----- MATERIAL PROVIDED

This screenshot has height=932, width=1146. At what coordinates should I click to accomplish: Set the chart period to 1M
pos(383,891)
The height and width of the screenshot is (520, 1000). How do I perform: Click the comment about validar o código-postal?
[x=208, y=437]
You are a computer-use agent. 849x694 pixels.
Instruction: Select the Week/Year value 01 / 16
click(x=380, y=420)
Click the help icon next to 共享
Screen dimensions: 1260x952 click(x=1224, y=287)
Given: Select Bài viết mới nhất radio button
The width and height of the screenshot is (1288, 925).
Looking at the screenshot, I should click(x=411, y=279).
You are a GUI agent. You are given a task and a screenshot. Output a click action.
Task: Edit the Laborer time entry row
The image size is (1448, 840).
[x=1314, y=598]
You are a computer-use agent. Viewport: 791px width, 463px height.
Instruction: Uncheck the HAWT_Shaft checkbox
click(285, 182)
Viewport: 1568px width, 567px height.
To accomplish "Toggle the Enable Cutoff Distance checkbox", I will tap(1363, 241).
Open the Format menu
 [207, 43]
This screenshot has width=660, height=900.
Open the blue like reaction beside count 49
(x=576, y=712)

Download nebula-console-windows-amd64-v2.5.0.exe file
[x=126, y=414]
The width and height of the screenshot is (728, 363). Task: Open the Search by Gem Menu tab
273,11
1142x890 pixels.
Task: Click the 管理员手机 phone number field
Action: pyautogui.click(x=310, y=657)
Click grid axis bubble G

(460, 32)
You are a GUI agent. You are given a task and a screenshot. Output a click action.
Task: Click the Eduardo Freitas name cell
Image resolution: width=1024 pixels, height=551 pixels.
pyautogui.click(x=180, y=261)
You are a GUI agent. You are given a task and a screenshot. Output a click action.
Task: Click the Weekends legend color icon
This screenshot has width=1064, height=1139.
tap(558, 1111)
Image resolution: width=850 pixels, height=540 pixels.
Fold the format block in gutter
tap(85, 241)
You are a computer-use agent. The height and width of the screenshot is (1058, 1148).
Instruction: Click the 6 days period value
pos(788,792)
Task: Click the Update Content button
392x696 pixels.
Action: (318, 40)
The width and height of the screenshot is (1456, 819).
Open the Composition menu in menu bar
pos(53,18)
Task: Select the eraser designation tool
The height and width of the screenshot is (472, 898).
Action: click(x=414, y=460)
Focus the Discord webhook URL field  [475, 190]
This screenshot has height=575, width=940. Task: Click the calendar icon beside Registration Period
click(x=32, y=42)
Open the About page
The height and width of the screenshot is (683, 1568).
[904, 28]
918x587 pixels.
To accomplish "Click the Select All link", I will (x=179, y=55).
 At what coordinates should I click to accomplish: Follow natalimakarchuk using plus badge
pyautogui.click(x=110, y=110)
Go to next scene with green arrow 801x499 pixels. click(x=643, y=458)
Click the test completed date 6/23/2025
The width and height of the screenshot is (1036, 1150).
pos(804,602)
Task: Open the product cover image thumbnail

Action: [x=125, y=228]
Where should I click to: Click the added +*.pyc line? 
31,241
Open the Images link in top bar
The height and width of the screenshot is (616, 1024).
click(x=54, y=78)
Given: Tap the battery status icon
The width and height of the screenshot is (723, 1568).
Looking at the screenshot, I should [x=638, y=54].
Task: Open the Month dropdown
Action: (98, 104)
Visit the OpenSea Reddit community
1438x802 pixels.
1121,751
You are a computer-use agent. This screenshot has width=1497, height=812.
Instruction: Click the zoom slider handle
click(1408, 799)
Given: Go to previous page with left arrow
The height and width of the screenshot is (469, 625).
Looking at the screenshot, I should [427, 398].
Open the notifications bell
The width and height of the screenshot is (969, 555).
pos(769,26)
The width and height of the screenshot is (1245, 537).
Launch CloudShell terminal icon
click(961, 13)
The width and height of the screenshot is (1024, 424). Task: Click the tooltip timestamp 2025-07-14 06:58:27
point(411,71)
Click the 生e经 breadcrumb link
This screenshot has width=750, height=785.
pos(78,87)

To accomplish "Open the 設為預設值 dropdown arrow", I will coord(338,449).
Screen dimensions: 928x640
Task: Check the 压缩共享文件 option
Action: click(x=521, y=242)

----------

WORK ORDER:
A copy of each line in the data above that holds the string "button" is needed.

ANSWER BOX:
Given: Select Bài viết mới nhất radio button
Task: Click the Update Content button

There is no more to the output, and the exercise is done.